Nonostante tutto fare autostop qui sembra più facile che in Asia Centrale e con una serie di passaggi fortunati arriviamo alla riserva naturale di Bayambulak, una delle praterie più grandi della Cina – e grande qui significa enorme – e dove non saremmo mai arrivati se non fosse stato per Antonio, un bergamasco conosciuto ancora in Kirghizistan che di Bayambulak è stato testimonial di un video promozionale.
(Nb: sembra che essere occidentali apra le porte per partecipare in spot e film… vedremo)
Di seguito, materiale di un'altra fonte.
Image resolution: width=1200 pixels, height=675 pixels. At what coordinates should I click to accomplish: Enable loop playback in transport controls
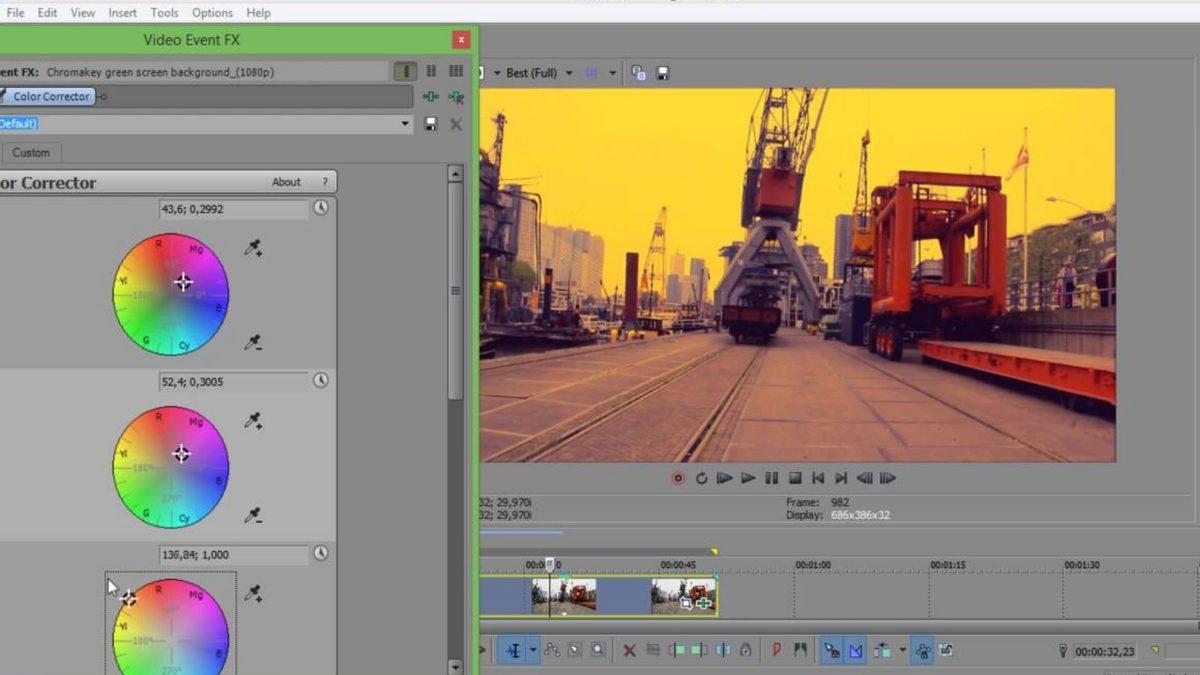pyautogui.click(x=701, y=478)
Kilometri e kilometri di recinzioni, una strada ad anello percorribile solo con un pullman a pagamento carico di turisti cinesi urlanti, free camping vietato (troppo pericoloso a detta loro), un laghetto artificiale dove galleggiano insieme a quattro cigni delle bottiglie di plastica e pioggia fitta e densa: non era proprio quello che ci aspettavamo!
Non ci lasciamo scoraggiare e dopo aver aspettato due ore sotto una tettoia che smettesse di piovere, piantiamo i picchetti nel fango dello spazio dedicato. Dopo una decina di minuti e altrettanti decilitri d’acqua caduti dal cielo, cediamo -fortunatamente – all’invito dei custodi mongoli a spostare la tenda all’interno di uno stabile nuovo ma già abbandonato e ci sembra di tornare a scuola e rivivere una occupazione.
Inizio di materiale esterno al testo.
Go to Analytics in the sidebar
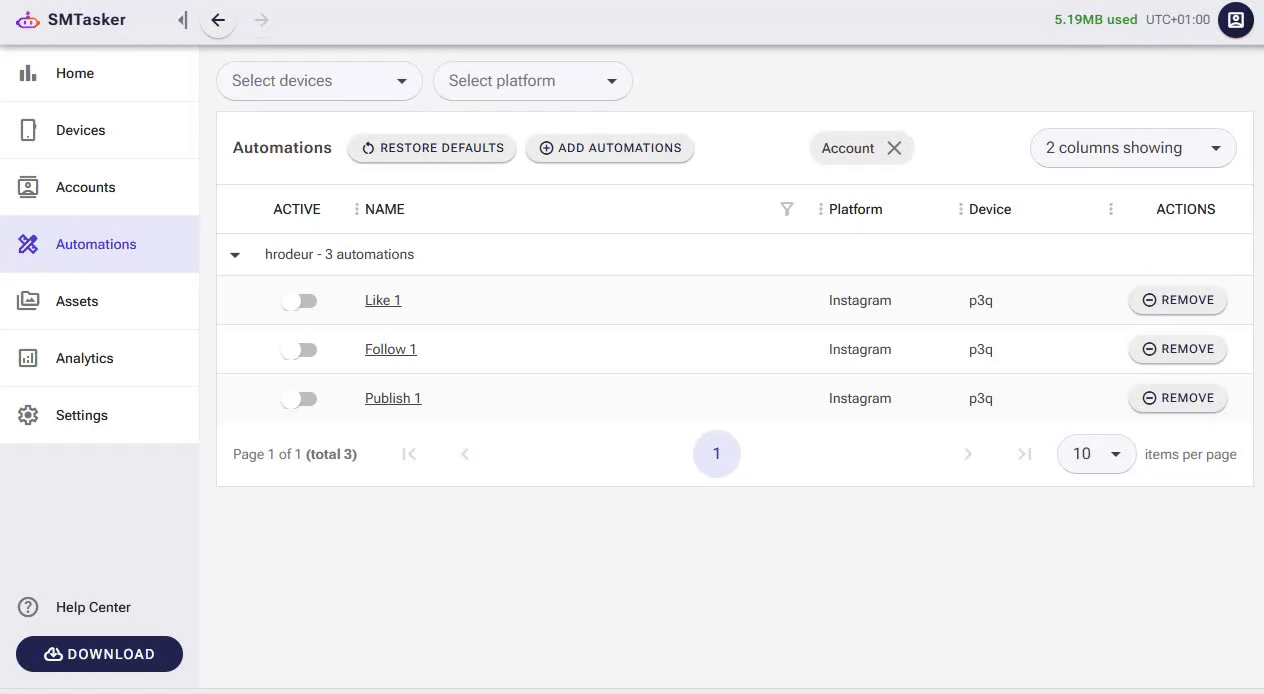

Il risveglio è energia pura: il sole del mattino dall’interno dell’edificio non sembra far preludere ad una gran giornata ma appena mettiamo il naso fuori, la luce e il riflesso sulla neve – si, la neve, caduta nella notte di ferragosto – ci catapultano in una favola. Senza colazione e ancora intorpiditi saliamo di corsa sul crinale della collina e lo spettacolo che ci si apre davanti agli occhi ci e lo scricchiolare della neve sotto i piedi ci fa sentire come bambini .
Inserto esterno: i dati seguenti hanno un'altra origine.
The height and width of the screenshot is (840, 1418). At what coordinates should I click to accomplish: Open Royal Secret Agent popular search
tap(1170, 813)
Decidiamo sia giunto il momento di rimetterci in marcia, destinazione Tian-é-hú il vero lago dei cigni, che non era la pozza artificiale vista il giorno prima.
Di nuovo restiamo incantati e pensiamo a come possa essere quando, in primavera, si riempie di cigni che si fermano qui lungo il loro migrare.
Questa sorgente abbondante – questo vuol dire bayanbulak in mongolo- ci resterà per sempre impressa e speriamo un giorno di tornarci.